Quell’operaio comunista 'scomunicato' dal Papa

FRANCESCO GRECO - A quel tempo, in Russia i comunisti “mangiavano bambini”. Non si sa se con le patate, il primo maggio, per fare festa. In America erano più raffinati, scenografici: i comunisti li mettevano all’indice, nelle liste di proscrizione, all’ingrosso, tipico della cultura USA.

L’idea fu del senatore repubblicano (del Wisconsin) Joseph McCarthy (1908-1957). Era il secondo dopoguerra e gli americani vedevano comunisti ovunque. Anche al cinema. Infatti ci finì Charlie Chaplin: aveva girato “Il grande dittatore” e “Tempi moderni”. Prove inconfutabili del comunismo di Charlot. In Italia, eredi di Machiavelli, superammo USA e URSS: i comunisti furono “scomunicati” in blocco. L’idea venne a Sua Santità Giovanni XXIII (1881-1963, Pontefice dal 1958 al 1963), il “Papa buono” (e meno male!). Cose dell’altro secolo. 
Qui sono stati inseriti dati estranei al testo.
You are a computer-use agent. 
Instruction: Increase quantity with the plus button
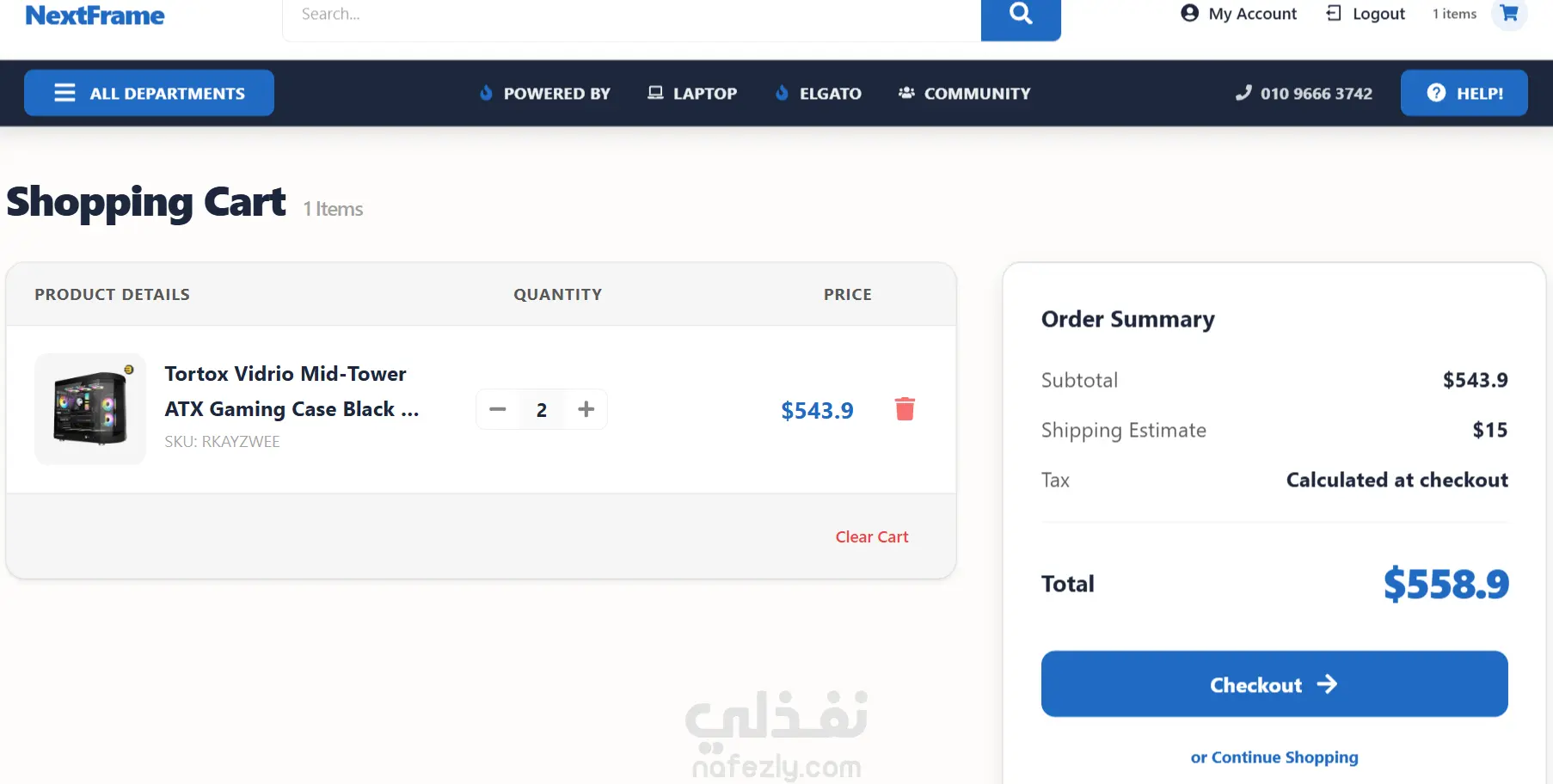586,409
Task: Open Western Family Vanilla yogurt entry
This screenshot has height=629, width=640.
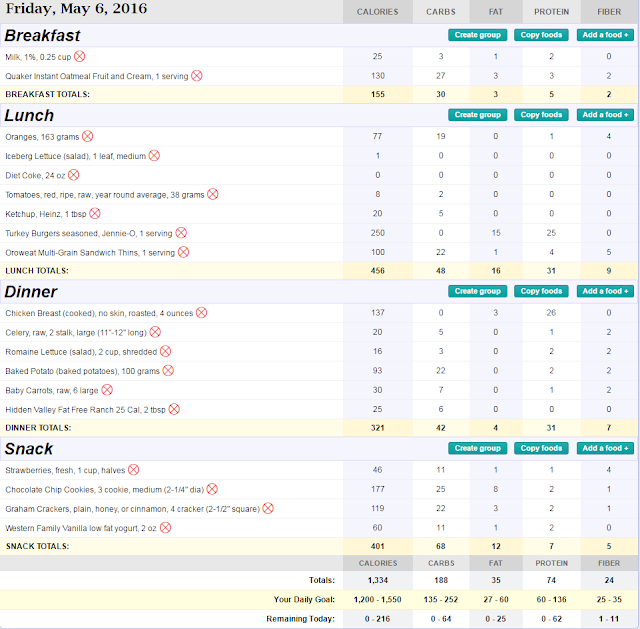Action: coord(81,528)
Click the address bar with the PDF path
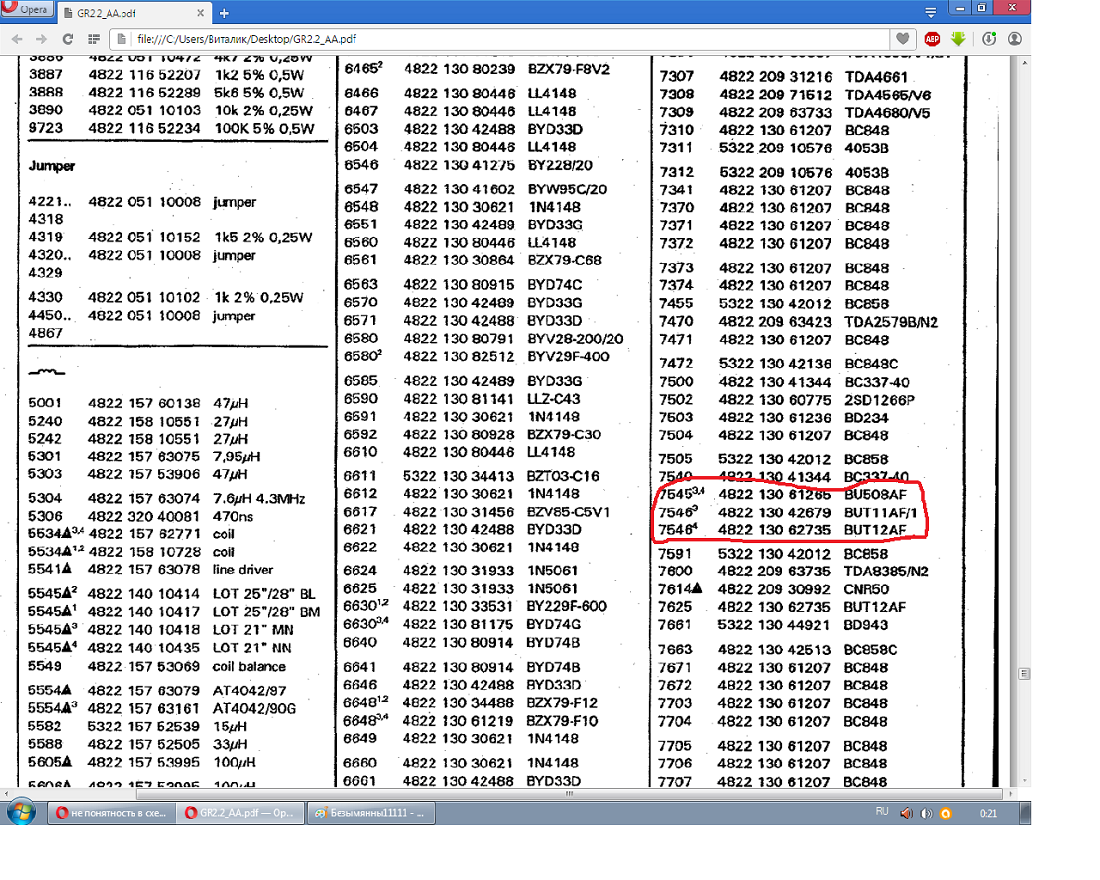This screenshot has height=880, width=1100. pos(500,39)
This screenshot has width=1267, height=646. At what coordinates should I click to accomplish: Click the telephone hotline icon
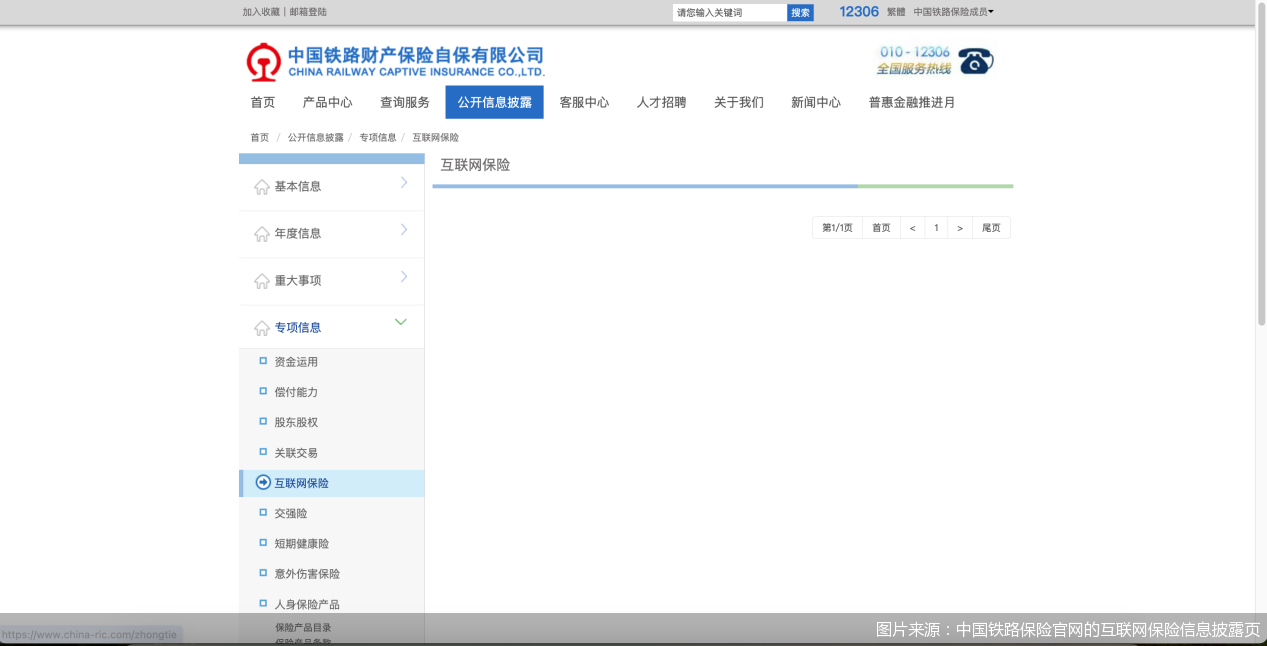point(975,61)
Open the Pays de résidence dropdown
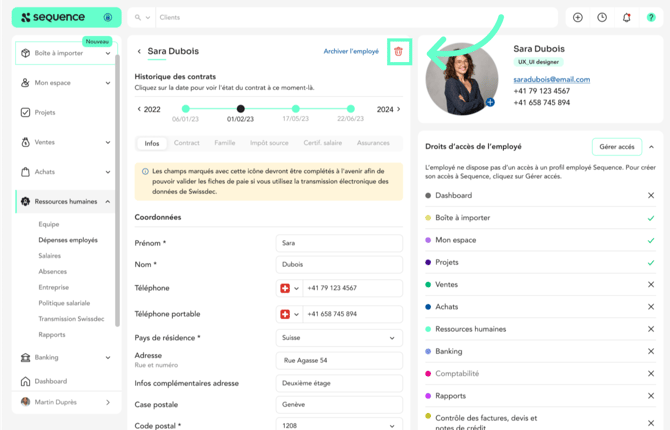670x430 pixels. coord(339,338)

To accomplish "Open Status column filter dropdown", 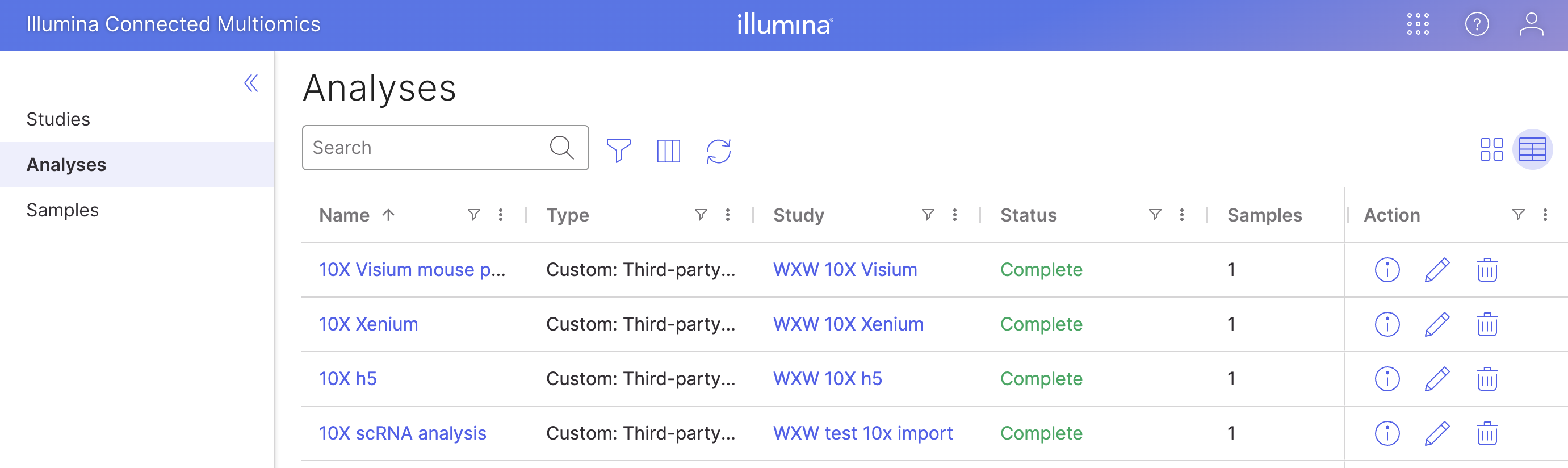I will pyautogui.click(x=1155, y=215).
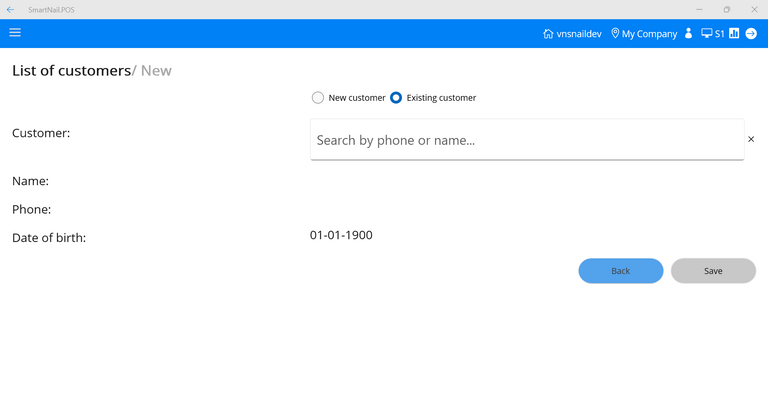Click the logout arrow icon
The width and height of the screenshot is (768, 402).
point(751,34)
Subito dopo la guerra, a Montesardo (Lecce), paese aggrappato con le unghie e con i denti alle ultime, aspre serre del Salento che poi vanno a bagnarsi nell’Adriatico. C’era un gruppo di cavatufi che lavoravano alle cave di tufo dette “Matine”, nella vicina Alessano. Prima gli “zoccaturi” avevano lavorato a Macurano, agli “Spisciani” (fra Ruggiano e Presicce). Le macchine appena arrivate facilitavano un lavoro durissimo.

Tutti comunisti “spietati”, come si diceva all’epoca e grandi amici fra di loro: condividevano tutto, anche la passione politica. Qualcuno è ancora vivo.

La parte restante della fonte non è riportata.